▶ _WHAT YOU SHOULD DO_: Every line below that holds "width" must be copied.

▶ _RECORDS PROVIDED_:
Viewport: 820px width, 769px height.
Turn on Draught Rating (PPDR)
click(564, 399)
---
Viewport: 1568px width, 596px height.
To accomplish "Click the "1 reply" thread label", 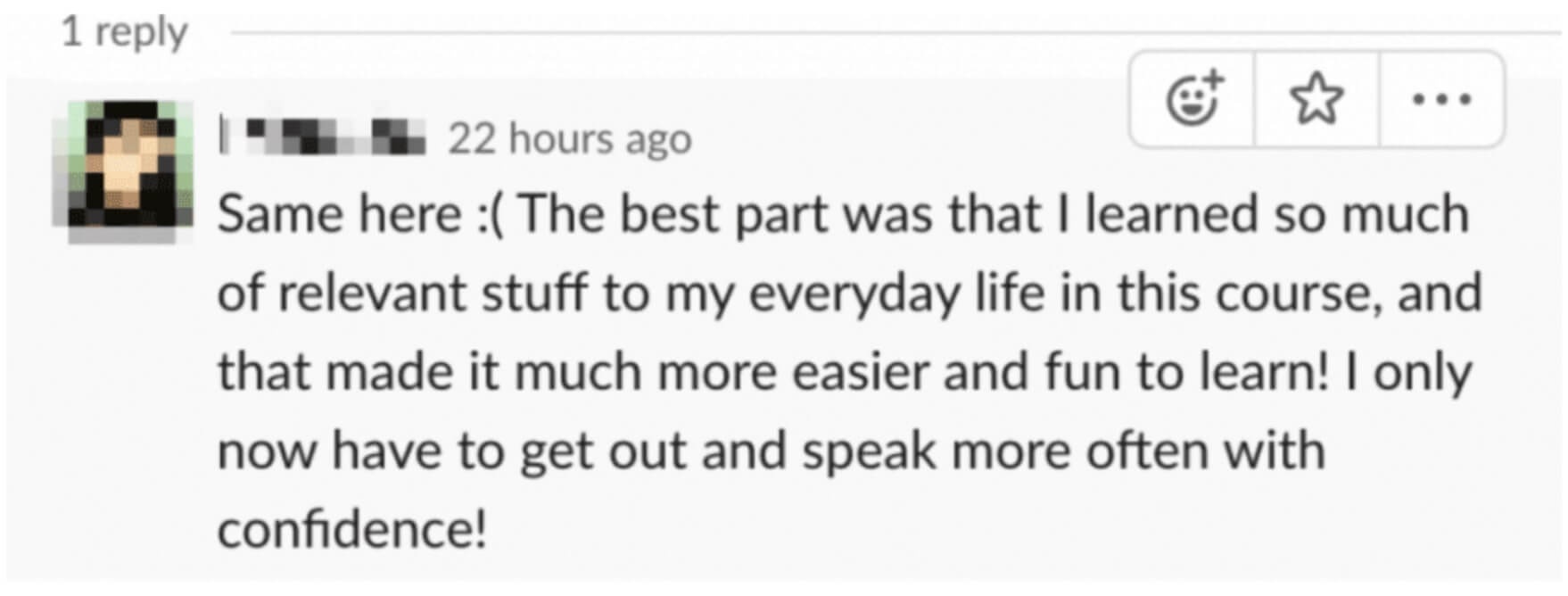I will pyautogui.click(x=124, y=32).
--
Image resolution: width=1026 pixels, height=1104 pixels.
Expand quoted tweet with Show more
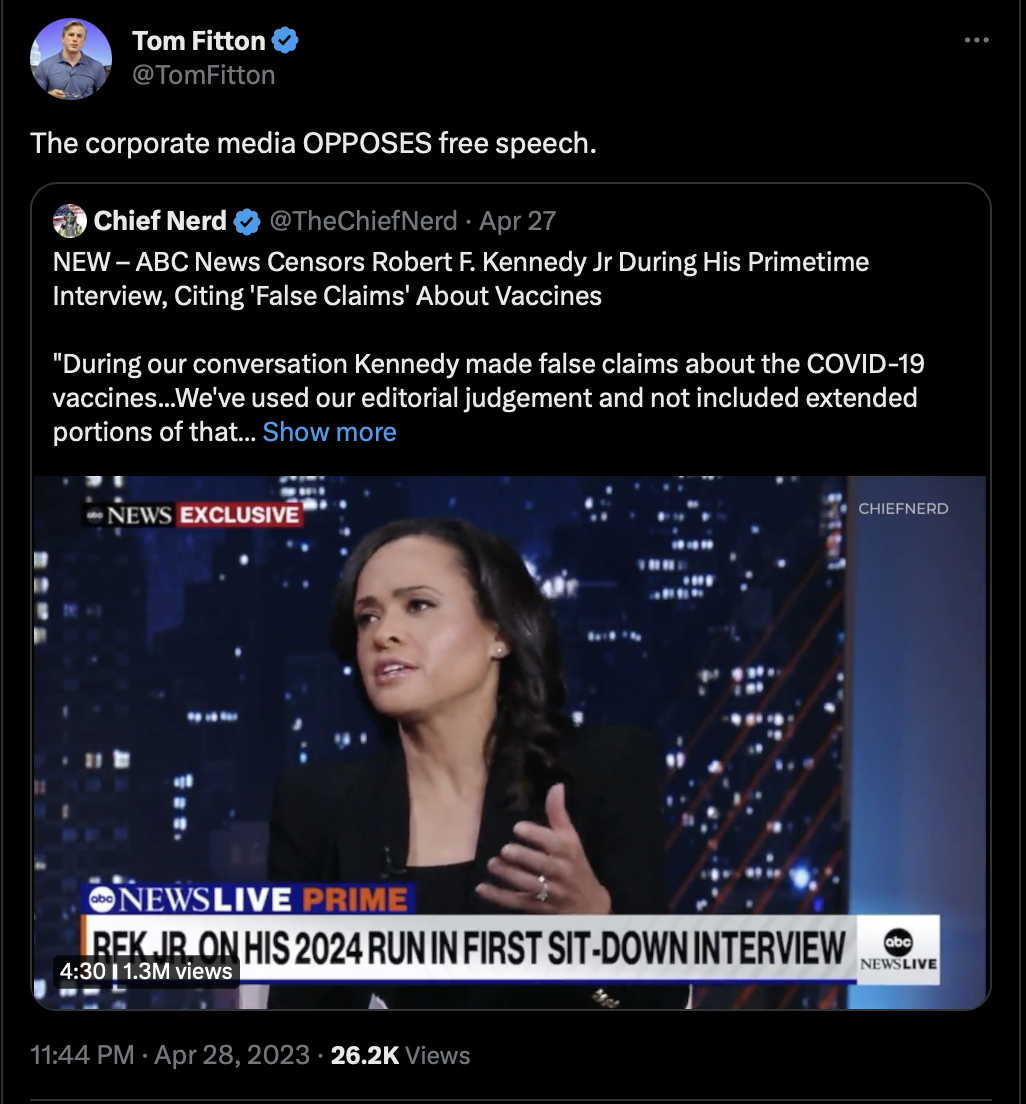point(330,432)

▶ _EXERCISE RESPONSE_:
Viewport: 820px width, 769px height.
Viewport: 1568px width, 596px height.
Image resolution: width=1026 pixels, height=1104 pixels.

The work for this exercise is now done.